Para evitar los peores desmanes se han diseñado instrumentos como las cláusulas malus, que supeditan el pago de parte de la retribución variable al resultado de ejercicios posteriores, o las clawback, que obligan a devolver sumas desembolsadas. Pero una cosa es alinear intereses en una compañía y otra pretender, como Levitt, que no hay problema que un economista no sea capaz de resolver si le dejan elegir el incentivo adecuado.
Para empezar, existe una restricción psicológica. Los humanos distamos de ser fríos optimizadores. Con frecuencia nos dejamos llevar por las emociones. No hay más que ver los saltos que da la bolsa. Y no solo es difícil prever la reacción de los hipersensibles inversores. El propio Levitt cuenta que hace años las guarderías israelíes impusieron multas para reducir los retrasos y estos se duplicaron. ¿Por qué? Los padres razonaron que ya resarcían económicamente el perjuicio y dejaron de sentirse culpables. Y cuando para controlar una plaga de cobras en Delhi las autoridades británicas ofrecieron una recompensa por cada serpiente que les entregaran, los indios se dedicaron a criarlas en granjas.
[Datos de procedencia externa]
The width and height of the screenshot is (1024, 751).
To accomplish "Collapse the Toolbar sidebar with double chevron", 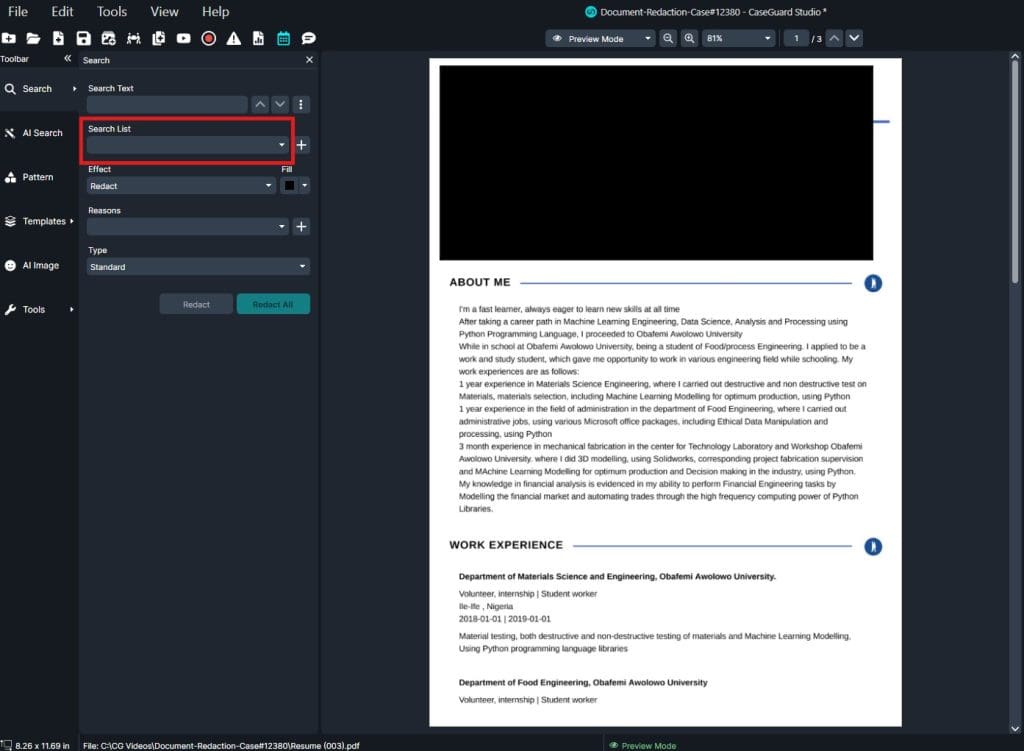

Las personas somos una caja de sorpresas y nadie está seguro de por dónde vamos a salir. Eso hace de los incentivos un arma de doble filo, pero el verdadero inconveniente es político. Como objeta Matthew McCafrey, «en una sociedad el esquema del agente y el principal no parece aplicable».
¿Quién es el agente y quién el principal?
El nivel óptimo
Desde Platón, muchos ideólogos creyeron poseer la receta del buen gobierno y la impulsaron sin complejos. Después de las tropelías de Stalin y Mao, esa ingeniería quedó por fortuna desacreditada, pero pervive la malsana noción de que la sociedad perfecta es factible. La diferencia es que, para arrearnos dentro de ella, no nos azotan con el látigo; únicamente lo restallan en el aire. Ellos son el principal y nosotros, los agentes. Lanzan campañas de concienciación o asignan etiquetas de colores a determinados artículos para que cuando los vean en nuestra nevera todos sepan qué clase de bestia insolidaria somos.
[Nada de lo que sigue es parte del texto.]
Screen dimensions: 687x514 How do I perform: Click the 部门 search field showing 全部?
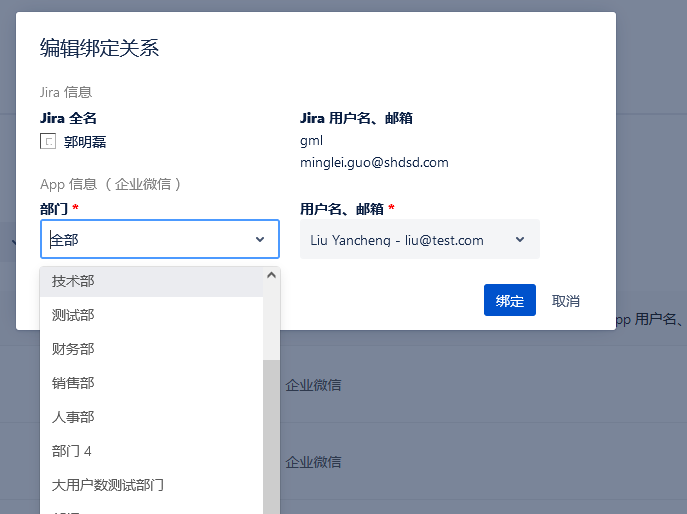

De esta tiranía insidiosa el más egregio representante es el ministro de Consumo, Alberto Garzón. ¿Por qué iba a consentir que cada cual tomáramos nuestras decisiones? Podríamos errar y él sabe perfectamente lo que nos conviene. Quizás preferiría cerrar los locales de apuestas, prohibir la carne y la bollería industrial y obligar a los niños a jugar a las muñecas. Como no le dejan, se ha apuntado a la dictablanda de los incentivos.
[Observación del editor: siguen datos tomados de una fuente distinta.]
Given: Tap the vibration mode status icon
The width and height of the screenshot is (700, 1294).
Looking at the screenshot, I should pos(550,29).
La moda no es un fenómeno local, como revela la política quebequesa de porros por vacunas. Y aplicada con mesura y precedida siempre del correspondiente debate, no creo que constituya una amenaza para la democracia. Lo alarmante es cuando emerge de oscuros conciliábulos ministeriales. Se supone que la inspiran los mejores propósitos y, en abstracto, ¿quién podría oponerse a que se erradique algo malo? En la práctica, sin embargo, todo tiene un precio. Eliminar la delincuencia, por ejemplo. Como le responde Becker al periodista de The Chicago Maroon: «Es posible, pero no estoy seguro de que fuera deseable». Y añade: «Para acabar de sacar a la gente de quicio, suelo decir que hay un nivel óptimo de crímenes. […] No merece la pena suprimirlos del todo, sale demasiado caro. Hay que buscar un equilibrio […] entre la ventaja de reducirlos […] y el coste que conlleva. Y ese equilibrio se encuentra en un punto en el que quedan infractores sueltos. En la China comunista no había delitos, pero […] a la mayoría no le gusta vivir en un régimen así».